这是一个庞大的工程,首先通过蛋白质工程对腺嘌呤脱氨酶进行改造,因为现在已发现的发现腺嘌呤脱氨酶不可用。腺嘌呤脱氨酶能够将腺嘌呤A脱氨转变为次黄嘌呤I(下图b),I在被细胞识别的时候识别为G,所以最原始的基因组上编辑的直接结果并没有真正的实现A•T碱基对转换成G•C,而是I•T碱基对,经过DNA修复或者复制后,才是G•C(下图c),编辑过程如下。

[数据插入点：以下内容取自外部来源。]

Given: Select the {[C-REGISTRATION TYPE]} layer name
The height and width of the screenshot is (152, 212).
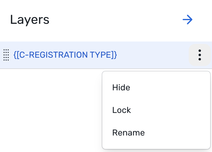Looking at the screenshot, I should (65, 55).
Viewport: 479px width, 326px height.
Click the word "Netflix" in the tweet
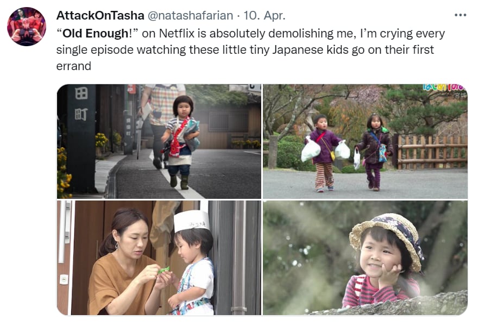(177, 33)
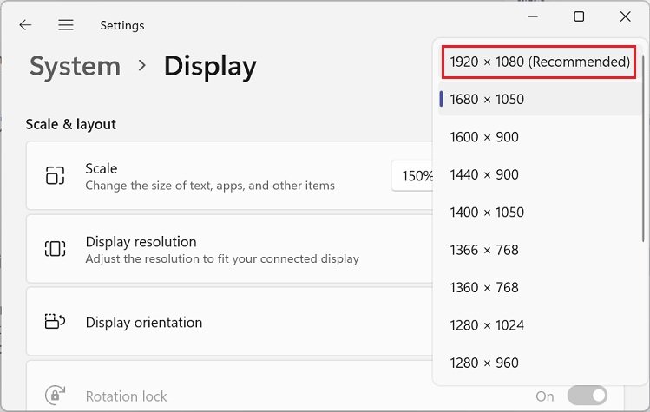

然而目前发现的腺嘌呤脱氨酶只有transfer RNA即tRNA才有活性,在正常的DNA链上没有活性。因此作者通过蛋白质工程对大肠杆菌E Coli的腺嘌呤脱氨酶E. coli TadA(ecTadA)进行了改造,人工进化得到能够对正常双链DNA上腺嘌呤进行脱氨的酶。突变细菌能够将抗生素抗性基因中的腺嘌呤转化为肌苷,以抵抗抗生素,存活下来的细菌编码了一种能够在DNA上进行腺素-肌苷转换的腺嘌呤脱氨酶。这个工作量是极大的,需要对蛋白质的结构知道得非常精细,并且了解结构与功能之间的关系。
然后将改造后的TadA, Cas9外加一段识别靶位点的 guide RNA就组成了一个腺嘌呤碱基编辑器( adenine base editor,ABE)编辑系统。这篇文章的作者写道:“定向进化和蛋白质工程得到的第七代 ABEs(ABE7.10),它能有效地将A-T碱基转化为G-C碱基对(人类T细胞中效率为50%),非常低的插入缺失突变(indels)率(通常是0.1%)。ABEs引入点突变比现有的Cas9核方法更有效、更干净,它比Cas9产生更少的非目标基因组修改,并且可以在人类细胞中进行疾病纠正或抑制疾病的突变。”
ABE编辑系统可以直接修复人类基因组中单碱基突变的类型,这大约占人类疾病相关点突变的一半。这些突变与遗传失明、镰状细胞性贫血、代谢性疾病、囊性纤维化等疾病。张锋也表示:这个新系统是“基因组工程工具箱里真正令人兴奋的补充”。
参考资料:Gaudelli N M, Komor A C, Rees H A, et al. Programmable base editing of A•T to G•C in genomic DNA without DNA cleavage[J]. Nature, 2017, 551(7681):464.